Entries from a dataset:
────

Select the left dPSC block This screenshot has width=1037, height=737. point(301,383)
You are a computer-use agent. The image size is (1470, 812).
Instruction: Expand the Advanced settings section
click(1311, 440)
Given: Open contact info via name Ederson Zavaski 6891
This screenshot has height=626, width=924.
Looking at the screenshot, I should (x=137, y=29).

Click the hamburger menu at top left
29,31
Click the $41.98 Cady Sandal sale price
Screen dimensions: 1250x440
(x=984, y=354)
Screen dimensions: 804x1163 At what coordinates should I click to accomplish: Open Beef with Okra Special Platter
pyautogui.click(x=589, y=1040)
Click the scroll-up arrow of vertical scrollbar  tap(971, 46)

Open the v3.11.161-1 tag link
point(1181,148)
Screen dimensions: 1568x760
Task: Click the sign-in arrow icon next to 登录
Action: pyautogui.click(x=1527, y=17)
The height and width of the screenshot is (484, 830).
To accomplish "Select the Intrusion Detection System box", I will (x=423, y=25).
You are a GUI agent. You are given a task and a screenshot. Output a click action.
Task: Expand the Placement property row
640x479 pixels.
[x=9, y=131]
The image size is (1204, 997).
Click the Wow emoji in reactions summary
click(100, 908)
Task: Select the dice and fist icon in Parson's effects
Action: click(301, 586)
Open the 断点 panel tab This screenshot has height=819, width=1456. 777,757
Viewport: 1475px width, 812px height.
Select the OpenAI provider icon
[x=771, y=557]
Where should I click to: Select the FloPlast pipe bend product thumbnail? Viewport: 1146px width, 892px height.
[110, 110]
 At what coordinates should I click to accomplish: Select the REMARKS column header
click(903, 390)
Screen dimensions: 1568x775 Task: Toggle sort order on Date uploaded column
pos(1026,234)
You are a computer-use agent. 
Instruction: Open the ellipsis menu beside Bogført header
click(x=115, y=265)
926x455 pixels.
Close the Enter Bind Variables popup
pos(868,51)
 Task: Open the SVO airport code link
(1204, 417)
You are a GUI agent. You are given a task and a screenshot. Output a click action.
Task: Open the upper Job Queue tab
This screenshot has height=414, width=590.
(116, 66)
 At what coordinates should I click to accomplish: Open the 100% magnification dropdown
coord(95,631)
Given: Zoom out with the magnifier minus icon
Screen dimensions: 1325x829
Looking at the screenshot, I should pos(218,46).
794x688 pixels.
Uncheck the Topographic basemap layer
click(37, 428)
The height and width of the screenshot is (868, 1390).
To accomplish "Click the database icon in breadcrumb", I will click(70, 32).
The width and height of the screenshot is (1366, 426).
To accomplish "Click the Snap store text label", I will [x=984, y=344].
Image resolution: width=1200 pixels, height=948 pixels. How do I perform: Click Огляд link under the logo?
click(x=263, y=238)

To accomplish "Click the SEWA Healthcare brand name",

────

» **TASK TO CARRY OUT**:
Count the lines in the entries above that contain the string "agent", matching case exactly, and give only the number.

» **RESPONSE**:
4